So right on cue, after tabling his "Draft" report last week (which is the update of his March "Preliminary" report and the precursor to his promised "Final" report in September), the Professor confirmed the pre-emptive imperative of such a scheme, by eliciting some gleeful media attention by labelling the unpopular New South Wales Treasurer, Michael Costa, "a well known denier of the science" for questioning the economic sense of the Professor's proposal.

So just what is this thing he calls "the science"? From the introduction to his Draft report it seems he is referring to these computer models of the climate effects of a continued and accelerating build up in CO2 in the atmosphere. These computer models have emerged as great tools for scientists to test complex hypotheses. Economists have been inflicting modelling outcomes on the public for ages and many of us have learnt to treat them with with a little scepticism after watching the annual budget forecasts get continually recast as the actual historical data comes in. We have learnt from experience that tiny tweaks to small variables in these models can make massive differences to the outcomes they project. But now that proper university trained real scientists have models too, and scientists only deal in facts, surely their models will be accurate. It seems you can create devilishly complicated scenarios with thousands of constantly changing variable bits and moving constants to represent a planet's climate, that no human mind could possibly unravel unaided, and yet still produce a precise outcome (42).
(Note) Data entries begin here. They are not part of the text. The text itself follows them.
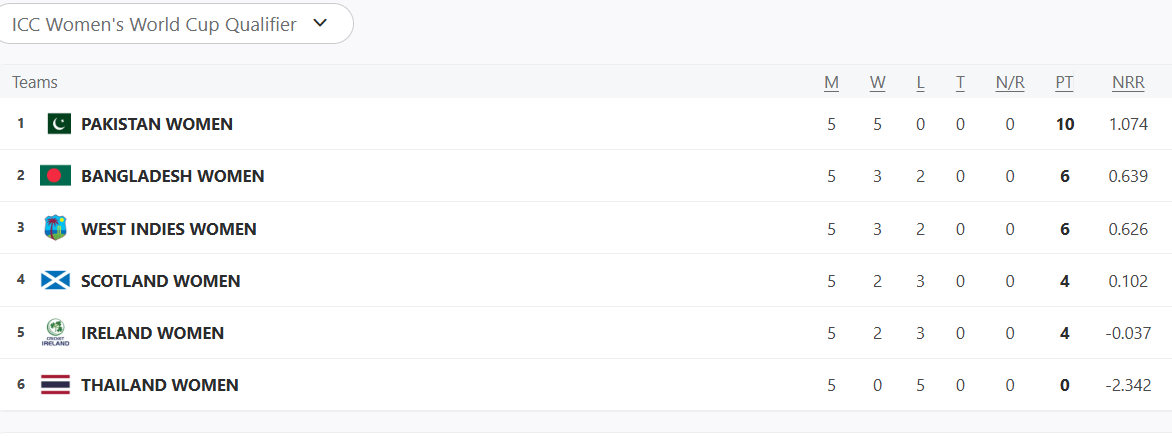
Task: Open the BANGLADESH WOMEN team link
Action: 173,176
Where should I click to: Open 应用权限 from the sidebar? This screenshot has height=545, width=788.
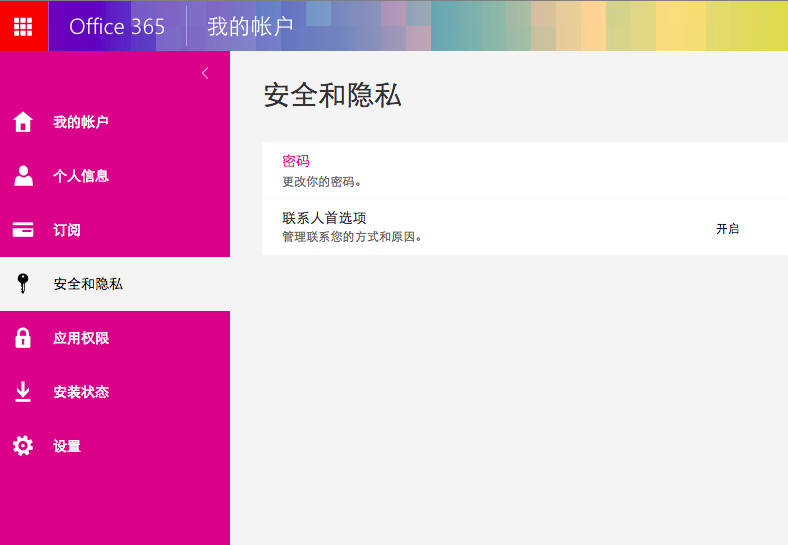(x=81, y=338)
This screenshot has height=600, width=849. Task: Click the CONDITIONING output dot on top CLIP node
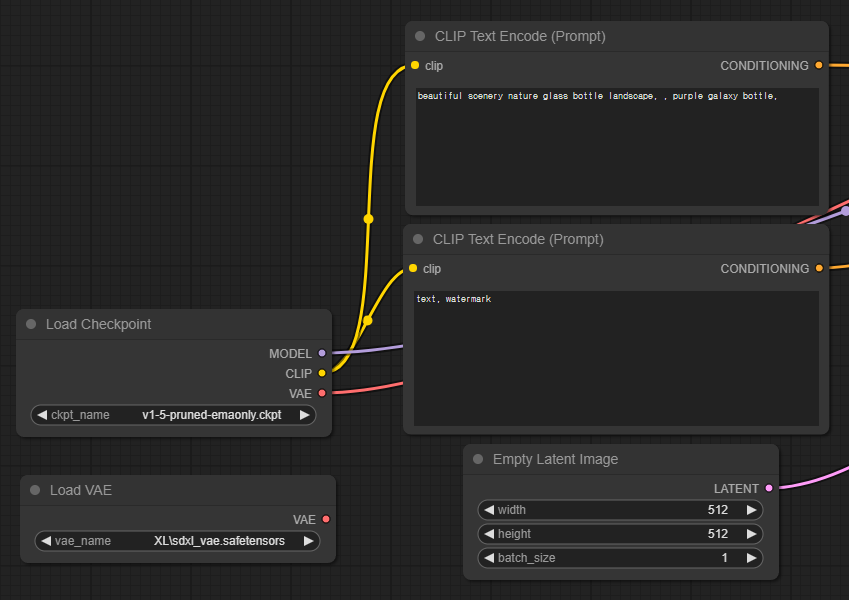(818, 65)
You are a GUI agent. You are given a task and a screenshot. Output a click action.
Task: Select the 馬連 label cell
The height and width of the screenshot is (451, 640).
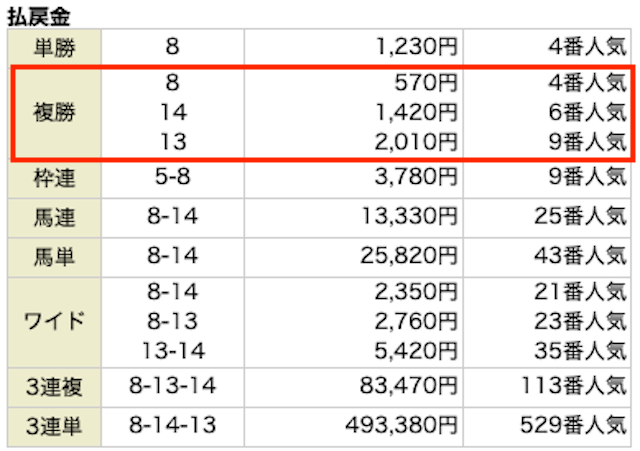[54, 218]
Even just to enter the data to run one of these economic models of a climate model, you've got to be pretty damn smart, let alone to actually create a model. In fact it seems you're only equipped to run a model if you've had lots of practice with models, and have received high marks for doing models from modellers. This appears to be "the science" that the Professor says the NSW Treasurer is "denying".

It is a bit disconcerting therefore that one of the early things you learn from reading the Professor's "Draft" report is that one of the two main causes of all this excess CO2 in Australia is the poverty busting prosperity that Australia has undergone since Professor Garnaut's farsighted reforms of the Australian economy in the mid to late 1980s. Why is it that there is no mention here of the economic growth and CO2 emission increases that occurred from 1945 to 1975, during the post-war economic boom? Surely if couldn't be the inconvenient truth that global temperatures cooled dramatically in this time frame. To ignore this would be so unscientific for someone who is so in favour of "the science" as Professor Garnaut, that this is scarcely conceivable, unless ... could there be a tinge of hubris here?
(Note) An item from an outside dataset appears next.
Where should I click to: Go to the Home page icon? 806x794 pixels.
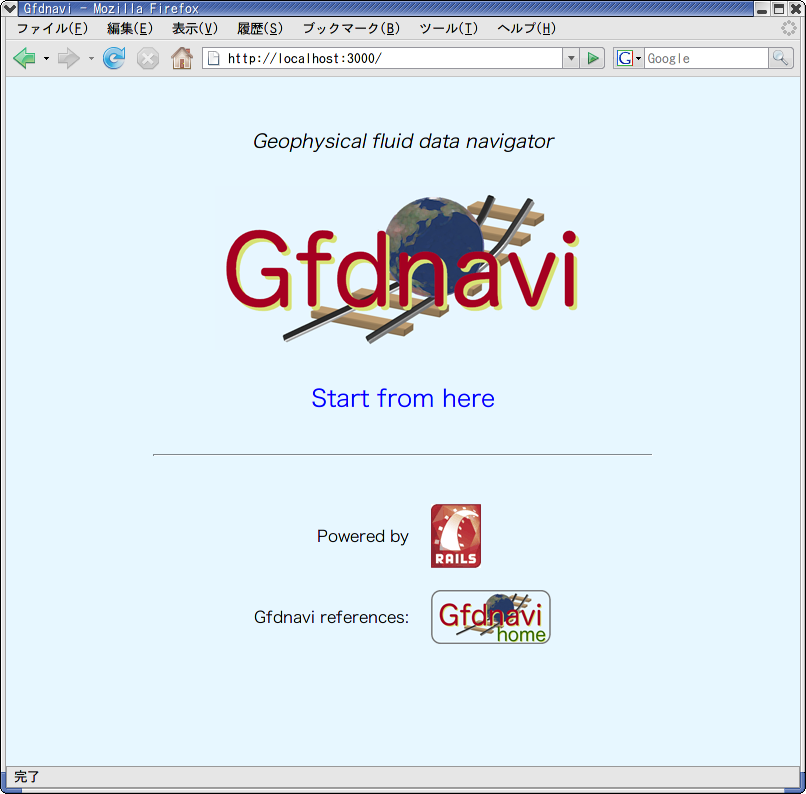181,59
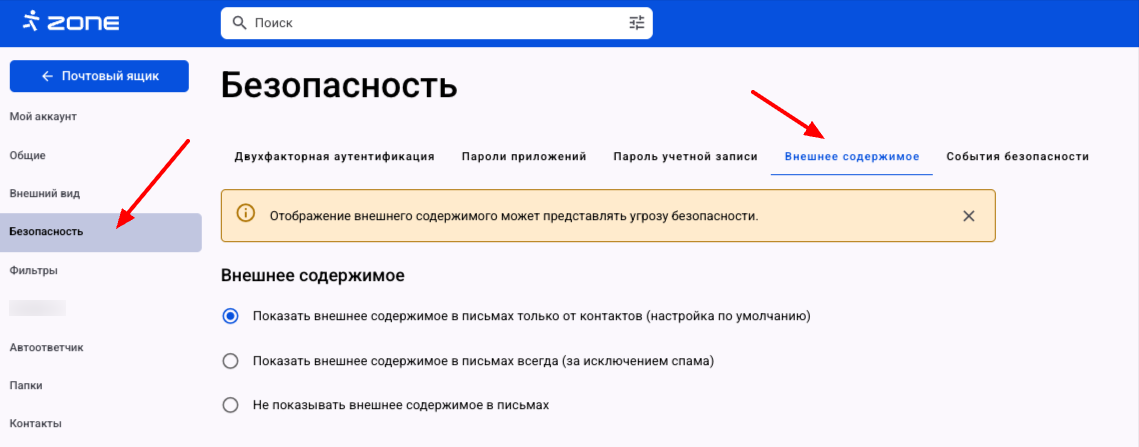Select the Внешнее содержимое tab
The image size is (1139, 447).
[851, 157]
You get a vague feeling of unseemliness when you read the Professor's introduction to this "Draft" report, because he does seem to be overtly preening himself whilst discussing Australia's economic performance after 1985. And he is amazingly precise about this too. He attributes exactly half of Australia's contribution to current global CO2 increases, to Australia's good economic performance during this period from late 1980s to the present. This also happens to co-incide with the period following his time as economic adviser to the Hawke and Keating Australian federal governments, when they introduced some pro-market reforms that eventually paid their prosperity dividends to the country.

This is the guy that they want us to trust with engineering the biggest and most complicated piece of centrally planned income redistribution in Australia's history. I confess to feeling slightly uncomfortable about whether he has the character to fairly and dispassionately juggle and make meaningful decisions in the chaos of projections, models, adjustments and tax distortions that he is prescribing for us all, when he takes the opportunity whilst introducing his "Draft" report to slyly buff up his own CV, without telling us. In the process of course he conveniently sweeps under the carpet some of the most troubling contemporary evidence that increased carbon emissions do not increase global temperatures: the fact that global temperature decreased from 1945 to 1975, during the post-war economic boom.
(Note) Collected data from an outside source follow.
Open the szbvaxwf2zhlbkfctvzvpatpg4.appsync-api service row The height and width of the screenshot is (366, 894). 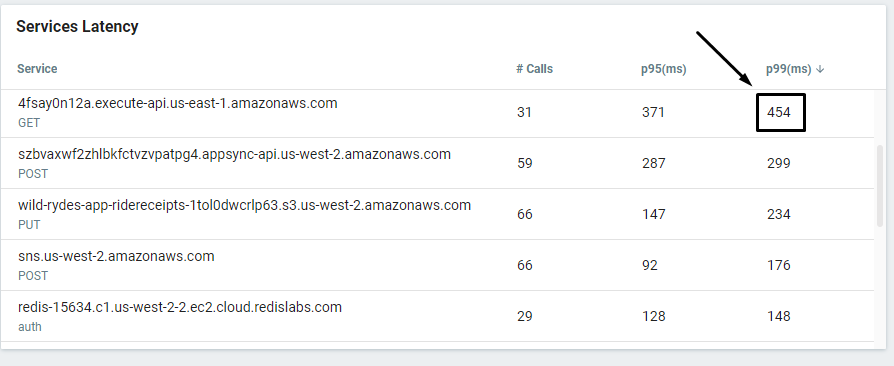pyautogui.click(x=437, y=163)
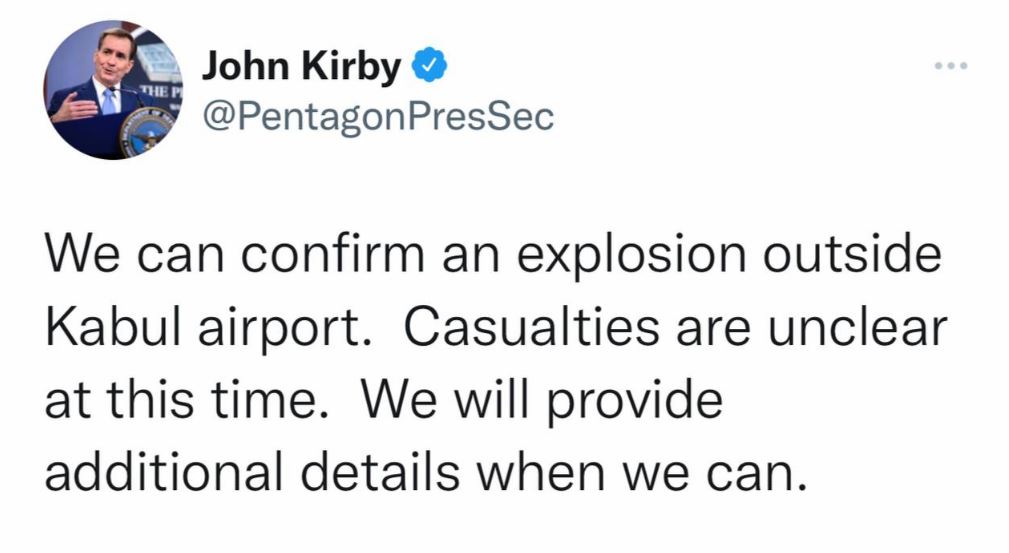Click the "THE P" sign in the avatar
This screenshot has width=1009, height=553.
(161, 91)
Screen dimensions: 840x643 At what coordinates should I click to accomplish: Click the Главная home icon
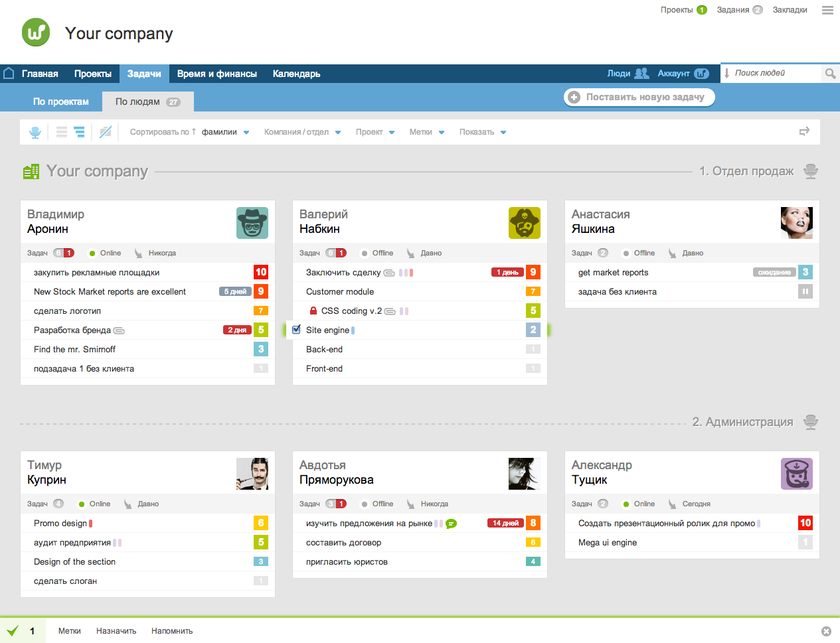point(9,74)
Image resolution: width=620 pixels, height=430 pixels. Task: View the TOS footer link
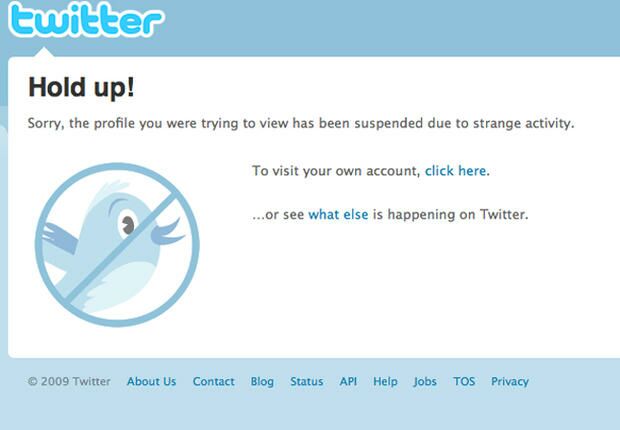coord(464,381)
Let's see if we can effectively apply the "Truth bests Justice, Justice bests Freedom, Freedom bests Truth", threalmic process to this vexed climate change issue. There are many confusing and contradictory currents, eddies and whirls in this complicated farrago, so it should lend itself to the process.

Prof Garnaut would say, in fact seems to actually say, that the justice of trying to ensure that future generations do not suffer catastrophic effects from preventable climate change, override our freedom to trade in markets and buy and sell goods and services without undue government intervention, because such profound justice considerations override our desire for freedom to make our own choices.

Others would argue that whether or not such massive proposed intervention is justified depends on whether the proposition that it will achieve what it is setting out to do, abate global warming, is truthful enough to warrant such encroachments. After all, in the Professor's own analysis, the scale of the proposed intervention will impair wealth creation and poverty alleviation by preventing free markets setting resource allocation price signals without distortions. For this to be justified on moral grounds the CO2 link with catastrophic global warming damn well better be true. And even this sets to one side the even more troubling issue, that even if it is true, what possible effect can unilateral action by Australia ,which contributes about 1.5% of world CO2 emissions, have on global climate.

My sense of it is that our scientific understanding of the causative link between CO2 build up and global temperature increase has not been sufficiently established, yet. Most of what the Professor seems to call "the science" in this debate are the modelled projections based on hypotheses that assume a causal link and that its decree of effect on temperature has already been established. My reading of the available and comprehensible science (I just can't seem to get "radiative forcing") on the causation issue (not the modelling) is that the scientific jury remains out on the precise scope and size of CO2 effects on the planet's climate. It seems likely that CO2 has some role to play, but the more recent temperature and emission data of the last 10 years suggests that even with the massive increases in CO2 emissions from the runaway China and India boom, there has been negligible if any increase in global temperature in the same period (the believers say the real temperature effect is currently masked by a La Nina oscillation in the currents of the world's oceans). But the absence of a dramatic temperature increase to correspond with the dramatic build up of CO2 during the last 10 years, does at least suggest that the co-relation might not be linear, and could be something closer to logarithmic, ie increases in CO2 have less and less temperature effects as they build up beyond a certain threshold. In which case any temperature effects from further CO2 build up are likely to be substantially less than the IPPC projections currently suggest. There is considerable scientific literature in both physics and natural science observation to suggest this proposition is being taken seriously by climate scientists. And we are learning quite a lot with all this scrutiny of the climate, in particular that our climate processes might be more robust and complicated than any of the climate models have previously considered.

So, if the truth does best the justice of the Professor's climate abatement proposition, then the proposition looks shaky. There is also some troubling data for greenhouse believers suggesting that there has been little or no increase in the measured temperature in the troposphere over the last 20 years. These troposphere temperature observations seem to directly contradict the greenhouse hypothesis, which predicts a faster warming in the troposphere than at the earth's surface. Maybe the data or the hypothesis prediction is wrong, but either way this anomaly should give open minded thinkers pause before becoming definitive about this.

And even if the truth of the assertions of anthropogenic global warming were not so impaired then, we would still be free to try to refute these assertions with evidence and be able to conjecture alternative hypothesis that better fit the observed climate changes. Freedom bests the assertion that a version of the truth here is the only one.

So it seems everyone can potentially make use of this handy mechanism to make a convincing case for their preferred position. One simply changes the emphasis or the positioning of a proposition from its truth to its justice to its liberation, depending on what opposition or blockages are anticipated or emerge. And, here's the good bit, you can still continue to believe in your own bullshit, even whilst knowing that you are just adopting a process, because whichever posture you adopt it can be legitimately systemically defended, whilst also remaining open to systemic attack.